The library is not portable to non‑x86_64 architectures because it relies on
__rdtsc/__rdtscp.
| Function | Avg (cycles) | Median (cycles) | StdDev (cycles) | Min (cycles) | Max (cycles) | Δ Min-Max (cycles) |
|---|---|---|---|---|---|---|
| __rdtsc | 30.1 | 29.9 | 0.4 | 29.7 | 31.2 | 1.5 |
| __rdtscp | 57.7 | 57.5 | 0.9 | 57.3 | 62.6 | 5.2 |
| _LFENCE | 14.7 | 14.7 | 0.1 | 14.7 | 15.3 | 0.6 |
| Function | Avg (cycles) | Median (cycles) | StdDev (cycles) | Min (cycles) | Max (cycles) | Δ Min-Max (cycles) |
|---|---|---|---|---|---|---|
| Fast::Start+Stop | 60.1 | 60.0 | 0.1 | 59.9 | 60.4 | 0.5 |
| Mid::Start+Stop | 119.8 | 119.7 | 0.4 | 119.9 | 122.7 | 2.8 |
| Hard::Start+Stop | 175.8 | 175.4 | 0.9 | 175.4 | 179.3 | 3.9 |
| LATTE_PULSE | 29.9 | 29.8 | 0.1 | 29.7 | 30.3 | 0.6 |
| Function | Avg (cycles) | Median (cycles) | StdDev (cycles) | Min (cycles) | Max (cycles) | Δ Min-Max (cycles) |
|---|---|---|---|---|---|---|
| std::chrono::now | 153.9 | 153.4 | 0.4 | 153.1 | 156.9 | 3.3 |
Measurements were computed using:
- Batch size: 100 000 iterations per trial
- Trials: 100 independent batch
- Warm-up: 1 independent batch
- Core: Pinned
- Optimization: g++ -O3 -march=native
- CPU: AMD Ryzen 5 7600X 6-Core 4.7 GHz (Boost Clock: 5.3 GHz)

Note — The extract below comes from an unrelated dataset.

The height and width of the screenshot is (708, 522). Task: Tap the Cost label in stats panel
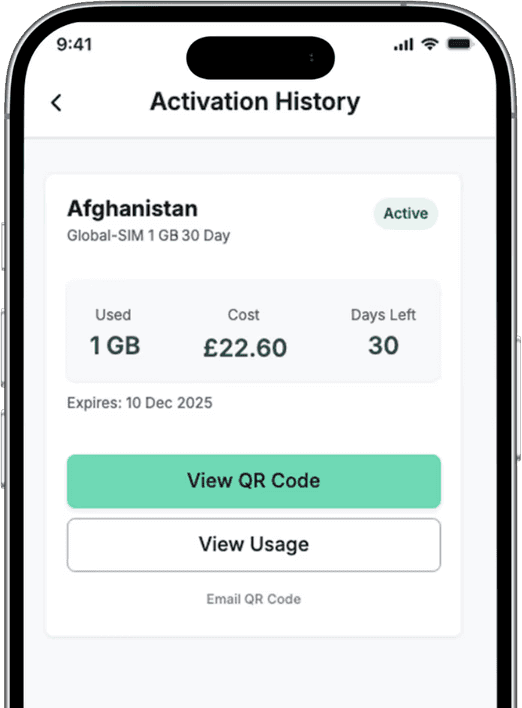[243, 315]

Each function’s latency was measured in CPU cycles using a high-accuracy timer and batched calls, with initial warm-ups to stabilize branch predictors and caches.
For example:
- On a 3.5 GHz core (≈ 3.5 billion cycles/sec), 1 cycle ≈ 0.286 ns.
- On a 4.0 GHz core, 1 cycle ≈ 0.250 ns.
- On a 4.7 GHz core, 1 cycle ≈ 0.213 ns.
These conversions come from the fact that clock rate (in hertz) is the number of cycles per second:
time per cycle = 1 / frequency(in seconds).